The recognition of the ethical and political realm as equivalent to the informational realm is, unsurprisingly, controversial. Whilst I do not have the space, nor the scope, to provide a full defence of information ethics within this thesis, I will briefly address the most relevant objections which pertain to the notion of poietic responsibility. Specifically, that information ethics requires a ‘conversion experience’ (Floridi, 2013, 316) or a “take it or leave it” approach (Stahl, 2008, 106).

Stahl (2008, 106) argues that ‘at some point [the agent] needs to accept the intrinsic moral value of information entities qua information entities or not’; if one does accept the ontological foundation of information ethics, then it cannot be used as an ethical framework. This chimes well with the objection that information ethics requires a ‘conversion experience’ (Floridi, 2013, 316) in which one must see ‘the whole project of one’s life’ from the perspective of respecting informational entities and that ‘they will not be converted unless one starts’ from the position of information ethics. Floridi (2013, 316) bites the bullet and accepts that information ethics

‘resonates with spiritual positions’, which are interpreted as being a kind of ‘poietic ethics’ that attempts to ‘overcome the polarisation between the self and the other… agent and the environment… [and] the informational entities and their infosphere’. More concretely, Floridi (2013, 316) suggests that ‘there is clearly a way forward for information ethics, which finds in virtue ethics an ally’ (my emphasis). Tentatively, one might argue that one such virtue is to come to a recognition of a relational, informational approach toward the ethical and political realm. Russo (2022, §9.5.2) also notes that the marriage between information ethics and virtue ethics and epistemology promises a fruitful avenue for further research. One such avenue would be reading Vallor (2016) from an informational, or rather poietic, approach. An initial path for future research would be to draw upon virtue theory and the existing work on care ethics (Gary, 2022) to identify a constellation of traits, which, when cultivated and exercised wisely, would aid in fulfilling the poietic responsibility of care.

Whilst a discussion of the relation between poietic responsibilities and the virtues is beyond the scope of this thesis, as I do not intend, nor attempt, to offer a full account of poietic responsibilities, I suggest the following. Following van de Poel’s (2015, 38-40) taxonomy, I suggest that the responsibility of care can be understood as a responsibility-as-virtue which is a forward-looking responsibility. That is, one possesses the virtue, understood here in the moral and epistemic sense, to often engage in relations of care with informational entities.

How a poietic agent cares for the infosphere and informational objects (the patients of care), is as follows. Recall that Floridi (2013, 71) claims that ‘the flourishing of informational entities as well as of the whole infosphere ought to be promoted by preserving, cultivating, and enriching their well-being’. Whilst not fully developed within information ethics, I interpret preservation, cultivation, and enrichment as follows. Preservation refers to ensuring that the informational content of an entity is not corrupted or degraded and ensuring the continuing existence of informational entities.

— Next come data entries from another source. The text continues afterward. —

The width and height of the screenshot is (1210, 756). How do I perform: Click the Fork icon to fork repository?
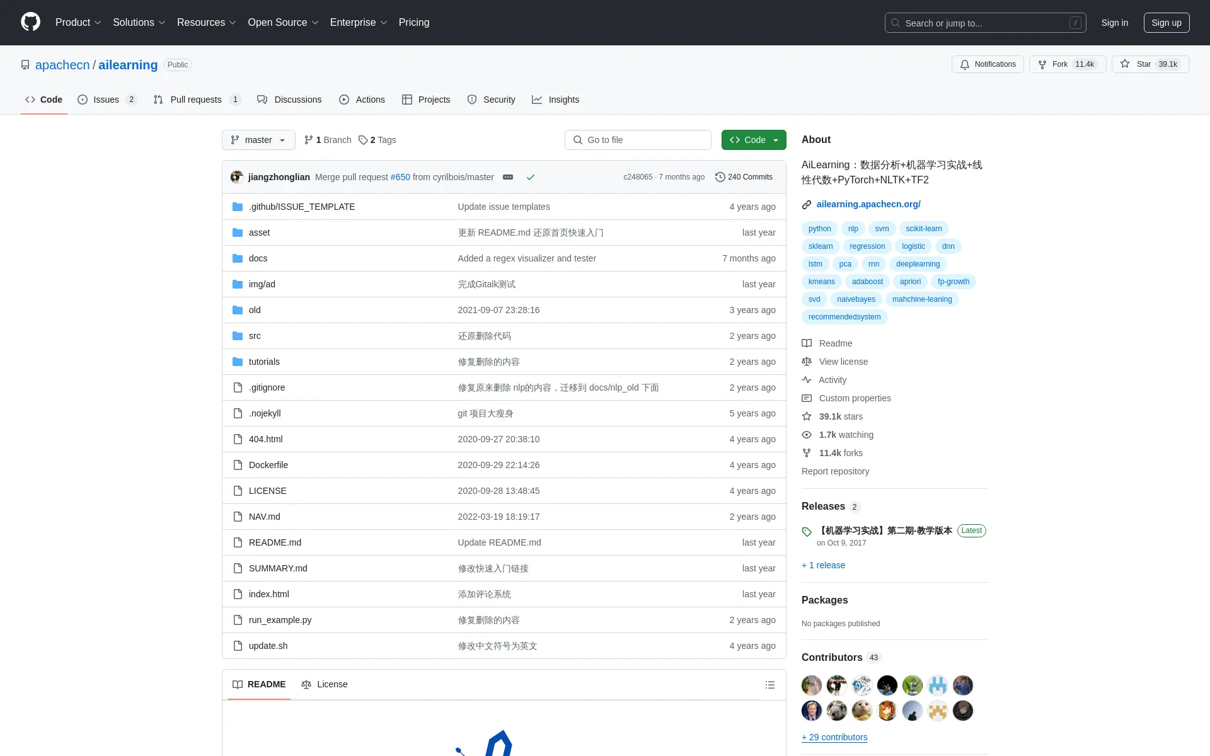pyautogui.click(x=1043, y=64)
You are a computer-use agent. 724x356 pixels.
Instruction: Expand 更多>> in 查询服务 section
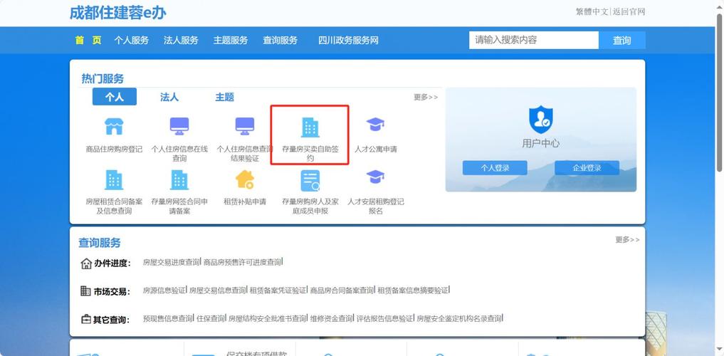coord(627,240)
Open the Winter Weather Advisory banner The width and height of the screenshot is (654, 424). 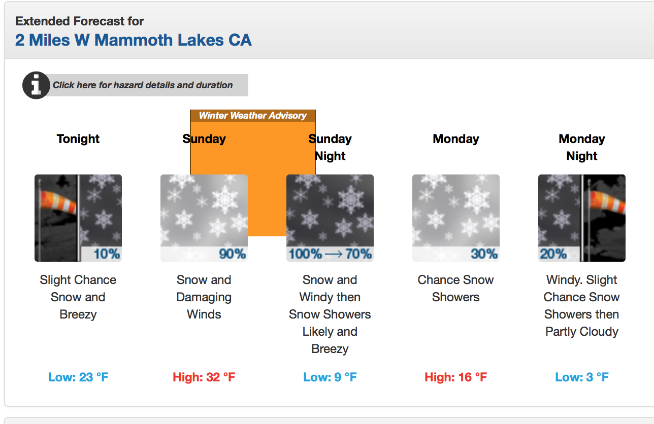(253, 116)
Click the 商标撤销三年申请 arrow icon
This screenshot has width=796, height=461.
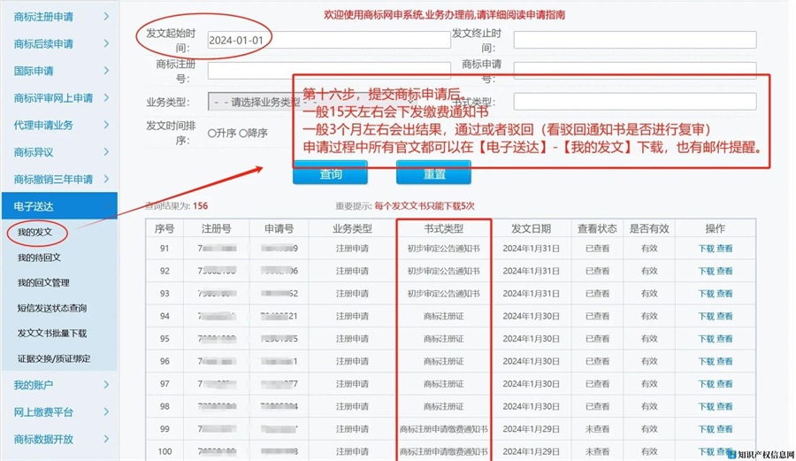106,179
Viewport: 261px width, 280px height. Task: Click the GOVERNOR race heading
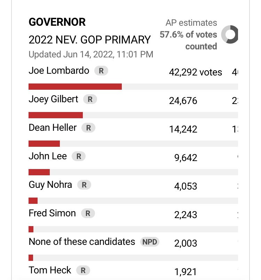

This relationship of care is rooted in ensuring that the informational object remains accessible for future inforgs. That is, there is a sense in which the poietic agent continually exercises their poietic capacities to preserve the entities’ informational content. It is a task of our responsibilities toward the infosphere to be able to identify which informational entities deserve greater attention and care at the expense of others. Thus, Floridi (2013, 315) notes that our actions of care will often fall short in reducing entropy in the infosphere as we necessarily have to destroy some informational entities.

This is our ‘tragic predicament’ (Floridi, 2013, 315) resolved only by interpreting a morally good life as a balancing act between doing more good than evil.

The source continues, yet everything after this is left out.